___ DATASET RECORDS ___

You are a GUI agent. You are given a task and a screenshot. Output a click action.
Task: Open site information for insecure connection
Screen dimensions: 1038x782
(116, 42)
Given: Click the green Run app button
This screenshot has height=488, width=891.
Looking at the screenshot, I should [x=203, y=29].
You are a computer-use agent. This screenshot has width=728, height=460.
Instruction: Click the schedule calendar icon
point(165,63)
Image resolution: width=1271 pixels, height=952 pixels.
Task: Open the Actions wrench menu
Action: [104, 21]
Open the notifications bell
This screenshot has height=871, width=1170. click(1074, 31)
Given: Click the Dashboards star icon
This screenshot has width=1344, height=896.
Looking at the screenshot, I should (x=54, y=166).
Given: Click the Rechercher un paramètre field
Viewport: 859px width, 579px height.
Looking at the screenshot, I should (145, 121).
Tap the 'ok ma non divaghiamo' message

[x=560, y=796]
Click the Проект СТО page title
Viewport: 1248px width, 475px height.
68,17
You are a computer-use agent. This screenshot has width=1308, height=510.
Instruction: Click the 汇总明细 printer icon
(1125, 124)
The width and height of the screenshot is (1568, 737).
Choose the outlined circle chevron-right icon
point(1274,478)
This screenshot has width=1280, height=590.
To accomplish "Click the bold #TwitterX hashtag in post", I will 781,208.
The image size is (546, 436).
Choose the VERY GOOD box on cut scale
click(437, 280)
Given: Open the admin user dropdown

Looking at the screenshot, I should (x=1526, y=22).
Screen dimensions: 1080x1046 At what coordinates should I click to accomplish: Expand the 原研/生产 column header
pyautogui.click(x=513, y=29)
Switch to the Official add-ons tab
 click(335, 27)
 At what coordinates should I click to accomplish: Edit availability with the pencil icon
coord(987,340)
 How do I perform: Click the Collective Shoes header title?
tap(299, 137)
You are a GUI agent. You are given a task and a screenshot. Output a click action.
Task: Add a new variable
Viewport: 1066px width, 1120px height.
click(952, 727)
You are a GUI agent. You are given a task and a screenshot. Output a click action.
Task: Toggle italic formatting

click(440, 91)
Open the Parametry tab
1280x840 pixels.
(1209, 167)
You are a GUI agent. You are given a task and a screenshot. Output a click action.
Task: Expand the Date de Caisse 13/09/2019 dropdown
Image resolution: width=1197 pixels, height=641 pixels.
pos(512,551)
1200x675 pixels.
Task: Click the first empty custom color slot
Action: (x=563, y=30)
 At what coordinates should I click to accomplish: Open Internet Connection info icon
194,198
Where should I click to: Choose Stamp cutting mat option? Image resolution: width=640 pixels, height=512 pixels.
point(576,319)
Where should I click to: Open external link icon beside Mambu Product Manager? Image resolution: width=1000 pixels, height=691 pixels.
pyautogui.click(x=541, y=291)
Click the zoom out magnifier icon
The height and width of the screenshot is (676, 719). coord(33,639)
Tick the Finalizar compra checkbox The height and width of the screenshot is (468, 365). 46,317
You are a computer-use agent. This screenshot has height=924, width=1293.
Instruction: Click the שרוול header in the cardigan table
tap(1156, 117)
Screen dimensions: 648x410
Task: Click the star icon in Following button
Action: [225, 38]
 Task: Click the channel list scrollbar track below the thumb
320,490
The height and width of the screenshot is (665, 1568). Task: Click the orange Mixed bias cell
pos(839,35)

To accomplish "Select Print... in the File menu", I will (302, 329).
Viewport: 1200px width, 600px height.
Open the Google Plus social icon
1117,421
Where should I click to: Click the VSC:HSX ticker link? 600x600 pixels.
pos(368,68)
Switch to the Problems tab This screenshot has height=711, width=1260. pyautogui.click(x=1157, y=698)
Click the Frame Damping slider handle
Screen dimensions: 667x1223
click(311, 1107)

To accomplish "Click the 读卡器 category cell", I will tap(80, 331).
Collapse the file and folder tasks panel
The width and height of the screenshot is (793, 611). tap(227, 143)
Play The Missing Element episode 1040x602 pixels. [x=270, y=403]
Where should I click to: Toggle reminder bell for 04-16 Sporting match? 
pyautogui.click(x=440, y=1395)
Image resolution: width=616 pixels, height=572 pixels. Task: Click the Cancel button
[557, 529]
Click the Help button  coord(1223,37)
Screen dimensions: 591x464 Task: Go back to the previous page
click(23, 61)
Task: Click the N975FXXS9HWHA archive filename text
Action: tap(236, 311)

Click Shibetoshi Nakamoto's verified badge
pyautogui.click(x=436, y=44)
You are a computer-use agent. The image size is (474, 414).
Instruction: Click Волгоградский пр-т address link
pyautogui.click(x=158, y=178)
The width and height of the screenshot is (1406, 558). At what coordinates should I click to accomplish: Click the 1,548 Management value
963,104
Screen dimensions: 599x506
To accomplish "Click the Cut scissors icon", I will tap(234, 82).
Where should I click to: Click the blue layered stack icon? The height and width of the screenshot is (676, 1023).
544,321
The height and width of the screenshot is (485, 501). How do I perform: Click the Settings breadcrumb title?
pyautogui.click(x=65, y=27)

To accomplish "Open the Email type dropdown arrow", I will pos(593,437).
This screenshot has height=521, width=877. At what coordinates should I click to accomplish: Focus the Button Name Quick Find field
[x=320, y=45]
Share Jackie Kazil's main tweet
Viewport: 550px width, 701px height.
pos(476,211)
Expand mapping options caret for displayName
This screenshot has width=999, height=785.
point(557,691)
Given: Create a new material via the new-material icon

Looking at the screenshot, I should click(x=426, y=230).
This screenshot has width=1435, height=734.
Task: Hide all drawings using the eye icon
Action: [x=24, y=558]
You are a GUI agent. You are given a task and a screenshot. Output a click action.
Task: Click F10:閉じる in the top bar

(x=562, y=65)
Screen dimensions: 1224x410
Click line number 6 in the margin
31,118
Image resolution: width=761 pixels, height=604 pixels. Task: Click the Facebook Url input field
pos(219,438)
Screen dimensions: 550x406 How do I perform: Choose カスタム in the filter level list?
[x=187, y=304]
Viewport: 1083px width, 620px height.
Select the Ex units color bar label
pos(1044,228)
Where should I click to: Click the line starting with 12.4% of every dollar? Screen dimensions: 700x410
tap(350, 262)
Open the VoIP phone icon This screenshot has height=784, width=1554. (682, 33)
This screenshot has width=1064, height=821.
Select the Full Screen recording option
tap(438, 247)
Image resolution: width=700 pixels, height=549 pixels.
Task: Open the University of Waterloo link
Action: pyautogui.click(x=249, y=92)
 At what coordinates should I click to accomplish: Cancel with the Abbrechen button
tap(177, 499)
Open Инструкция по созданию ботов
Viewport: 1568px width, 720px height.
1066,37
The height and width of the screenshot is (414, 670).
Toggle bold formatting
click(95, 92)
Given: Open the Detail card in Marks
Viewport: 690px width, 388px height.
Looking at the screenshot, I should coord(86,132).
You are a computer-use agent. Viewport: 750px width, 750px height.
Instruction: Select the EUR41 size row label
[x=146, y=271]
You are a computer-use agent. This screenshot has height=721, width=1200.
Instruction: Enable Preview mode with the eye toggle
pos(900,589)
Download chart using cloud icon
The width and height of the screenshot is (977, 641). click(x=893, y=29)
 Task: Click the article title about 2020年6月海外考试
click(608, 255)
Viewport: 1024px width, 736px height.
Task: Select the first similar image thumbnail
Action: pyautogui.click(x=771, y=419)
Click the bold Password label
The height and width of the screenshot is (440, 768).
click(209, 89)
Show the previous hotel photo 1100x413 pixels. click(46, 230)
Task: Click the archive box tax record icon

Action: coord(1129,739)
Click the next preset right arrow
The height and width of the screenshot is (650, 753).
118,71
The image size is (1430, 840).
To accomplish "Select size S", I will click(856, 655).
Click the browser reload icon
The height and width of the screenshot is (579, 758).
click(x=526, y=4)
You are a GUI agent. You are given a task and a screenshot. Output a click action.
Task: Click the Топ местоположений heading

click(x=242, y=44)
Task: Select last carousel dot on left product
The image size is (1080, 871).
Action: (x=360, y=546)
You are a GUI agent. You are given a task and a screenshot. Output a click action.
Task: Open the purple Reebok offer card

___

The lines from the beginning of the records through the line containing "has width=728, height=460." should be reproduced exactly. Include nothing else.

| EXERCISE OUTPUT |
You are a GUI agent. You are given a task and a screenshot. Output a click action.
Task: Open site information for insecure connection
Screen dimensions: 1038x782
(116, 42)
Given: Click the green Run app button
This screenshot has height=488, width=891.
Looking at the screenshot, I should [x=203, y=29].
You are a computer-use agent. This screenshot has width=728, height=460.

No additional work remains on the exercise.